The clashes spread to several streets and brought Cairo traffic to a standstill.

"There's no going forward with negotiations, the only way is back. Morsi must be reinstated," said Karim Ahmed, a student in a blue hard-hat who waved a picture of Morsi as he flung rocks at a ministry building.

Morsi took office in June 2012 as Egypt's first freely elected leader following the overthrow of long-ruling strongman Hosni Mubarak in a popular uprising the previous year.

But he failed to get to grips with a deep economic malaise and worried many Egyptians with apparent efforts to tighten Islamist rule of the most populous Arab nation.

The army ousted him amid huge demonstrations against his rule. Morsi and other Brotherhood leaders are now in jail.

Foreign mediators say the Brotherhood must accept that Morsi will not be reinstated. At the same time, the authorities must bring the Brotherhood back into the political process, they say.

Progress on possible peace talks

The Brotherhood and the Salafi Nour party, Egypt's second largest Islamist party, both suggested on Tuesday they would be willing to join a meeting called by al-Azhar, whose initiative is the only known effort to end the crisis peacefully following the collapse of international mediation last week.

"If they stick to the rules we're asking for, yes," Brotherhood spokesman Gehad el-Haddad said, adding that talks must be based on the "restoration of constitutional legitimacy".

The Brotherhood would oppose proposals made by al-Azhar's Grand Sheikh Ahmed el-Tayeb, because he had supported the army's overthrow of Mursi, Haddad said. But he said there had been contacts with other al-Azhar officials.

Nour Party head Younes Makhyoun said his party had been invited to the al-Azhar talks.

"Currently the noble al-Azhar is trying to bring together for discussions those who have drawn up initiatives to agree, for example, on one initiative and vision, which we will use to pressure all the parties, so they accept it," he told Reuters.

The effort, however, was being complicated by the friction between the Brotherhood and al-Azhar, he said.

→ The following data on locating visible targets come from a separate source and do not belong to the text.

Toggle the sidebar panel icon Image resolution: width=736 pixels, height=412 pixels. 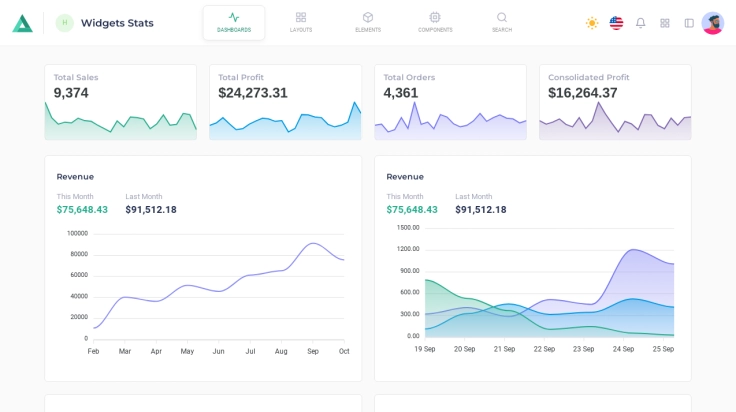tap(689, 23)
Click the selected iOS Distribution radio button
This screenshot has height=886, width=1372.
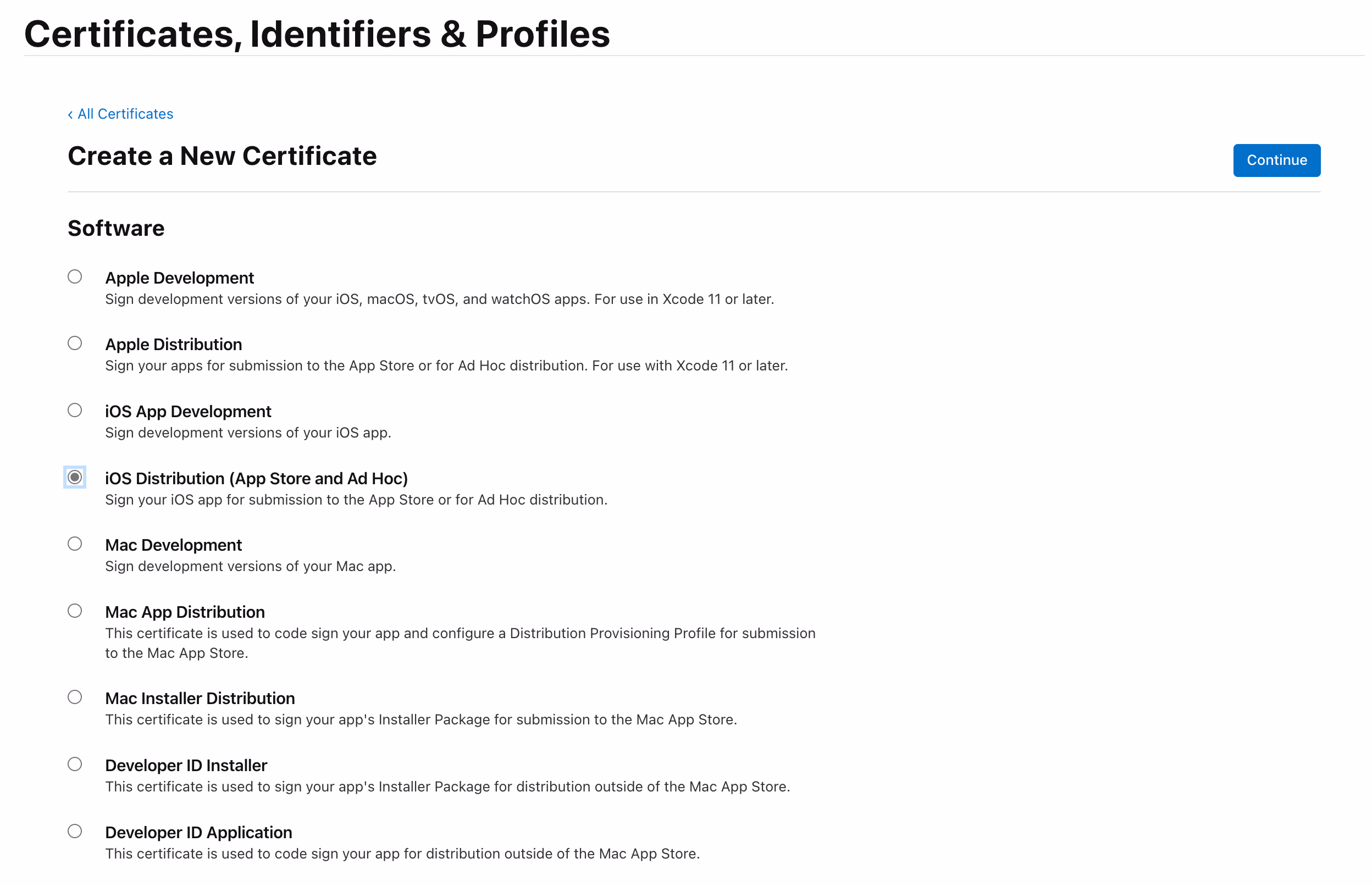pos(75,478)
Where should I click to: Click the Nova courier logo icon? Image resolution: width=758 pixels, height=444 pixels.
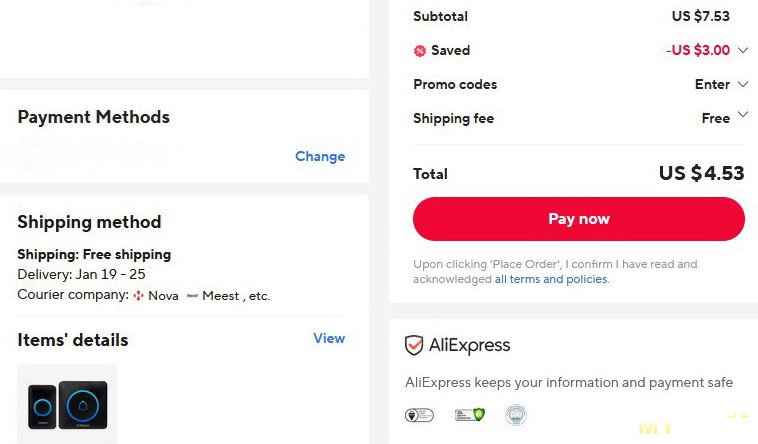(x=138, y=296)
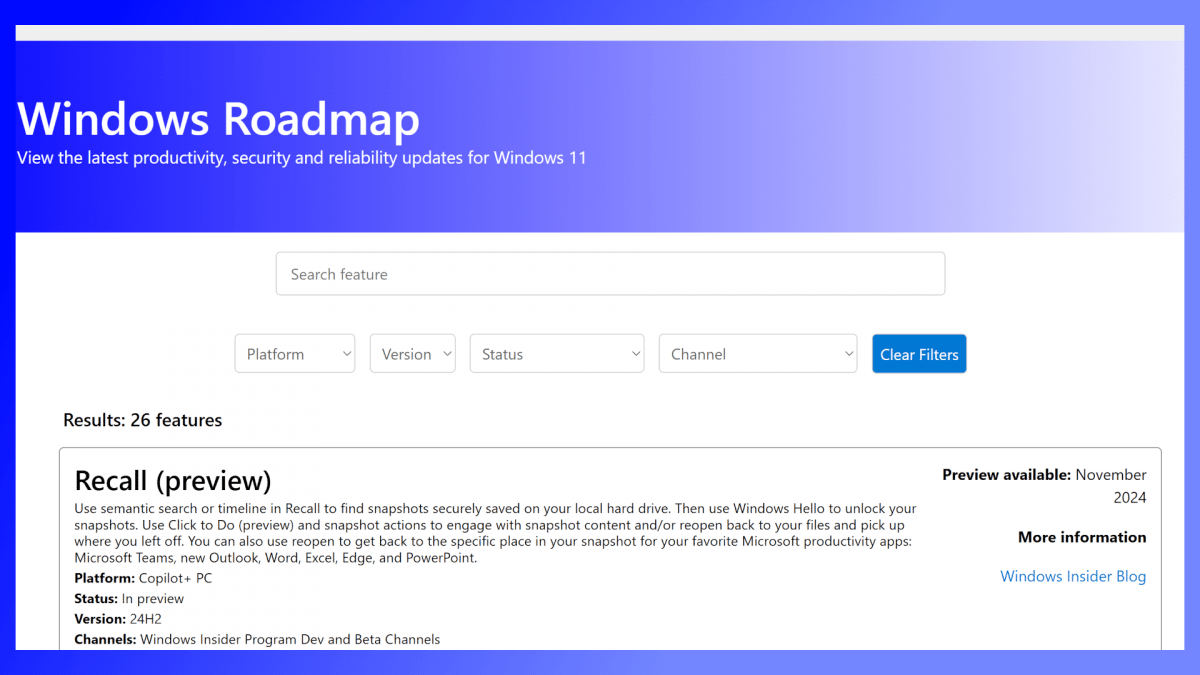The height and width of the screenshot is (675, 1200).
Task: Expand the Channel filter dropdown
Action: [757, 354]
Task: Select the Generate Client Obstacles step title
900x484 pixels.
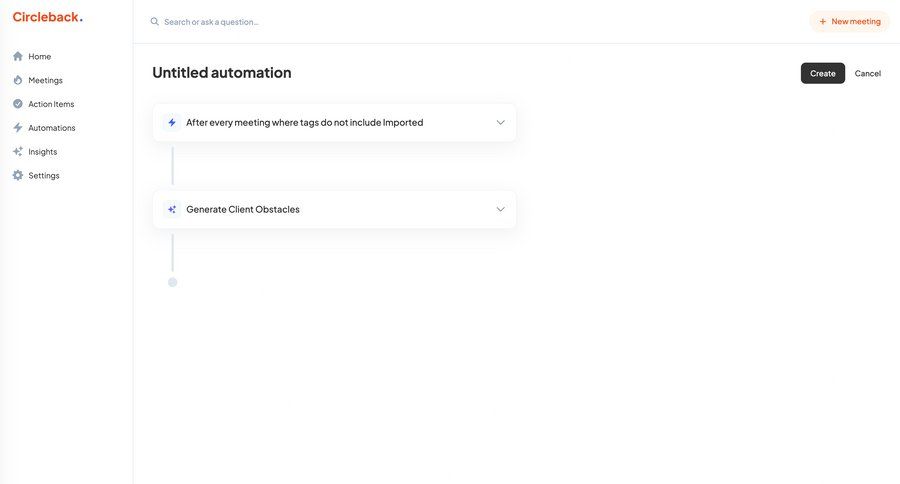Action: tap(243, 210)
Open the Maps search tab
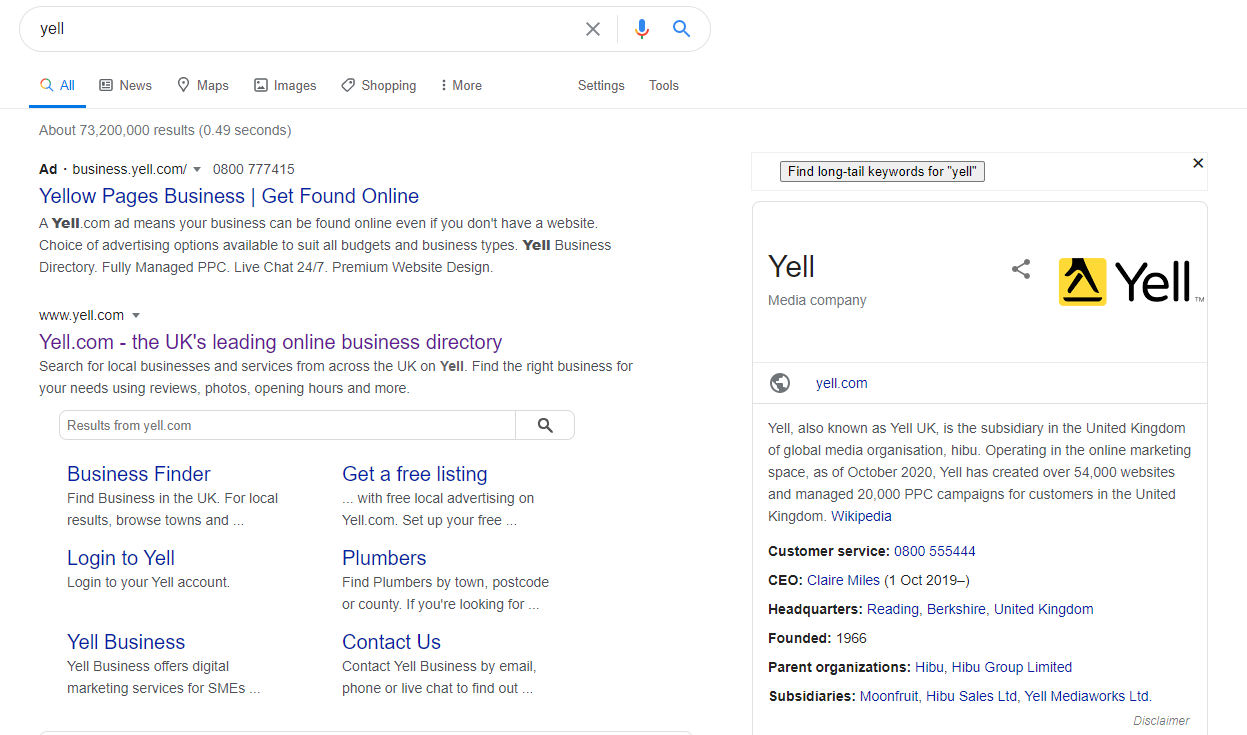1247x735 pixels. [x=203, y=86]
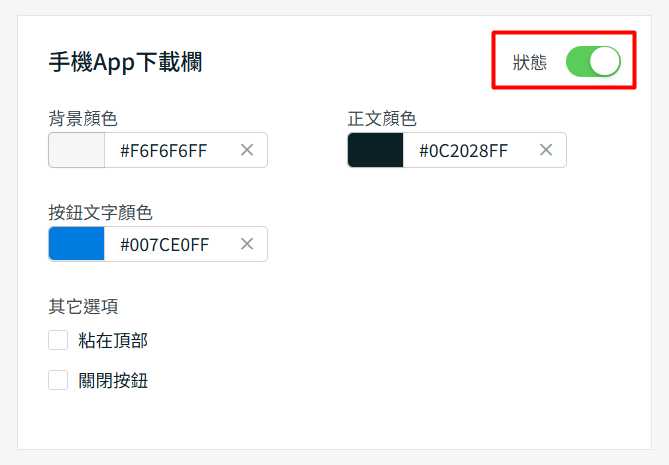Screen dimensions: 669x465
Task: Click the 其它選項 section label
Action: point(83,306)
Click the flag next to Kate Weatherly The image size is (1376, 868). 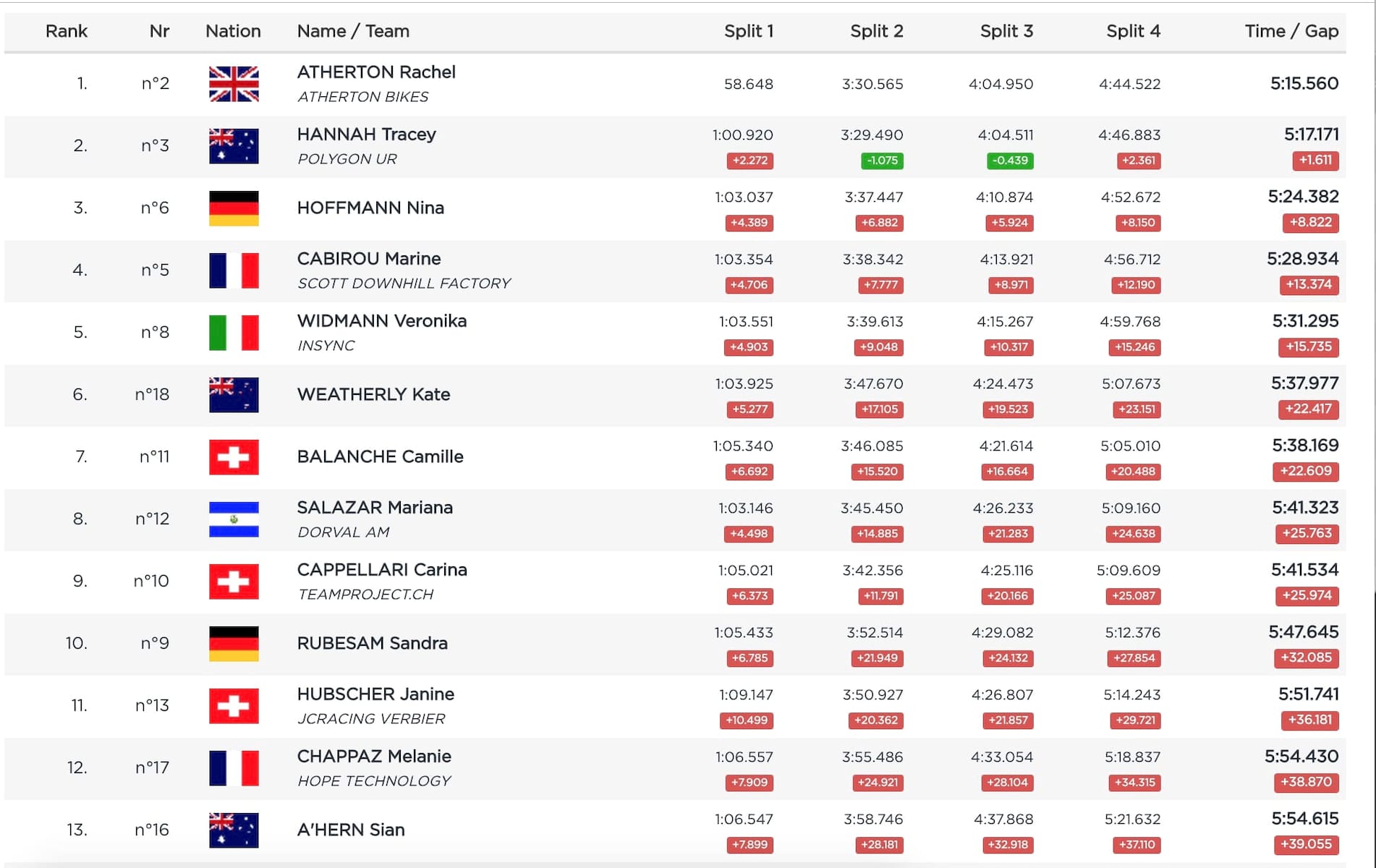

The government has its own plan for elections in nine months, but for now it is wrestling with the difficult issue of how to tackle the protest camps.

Some officials wish to avoid a bloody showdown, which would damage the government's efforts to present itself as legitimate, while hardliners in the army and security forces fear they are losing face to the Brotherhood and want to move in.

More than 300 people have already died in political violence since Morsi's overthrow on July 3, including dozens of his supporters killed by security forces in two separate incidents.

The state-run al-Ahram newspaper reported that after a National Security Council meeting late on Monday, security forces were likely to cordon off the camps rather than take a more forceful approach that could lead to bloodshed.

A senior security source told al-Ahram that security had been bolstered around the camps to prevent weapons getting in.

Senior Brotherhood politician Farid Ismail said he did not expect the Interior Ministry to break up the encampments by force because of the likely casualty toll.

"It would be a big crime in addition to the crimes already committed, because it will result in a great cost in terms of massacres and dead," he said. "There are very large numbers, complete families, men, wives, children."

Also on Tuesday, a court set September 7 as the start of another case brought against Morsi's allies, including prominent politician Mohamed el-Beltagi, on charges of kidnapping and torturing two members of the security forces.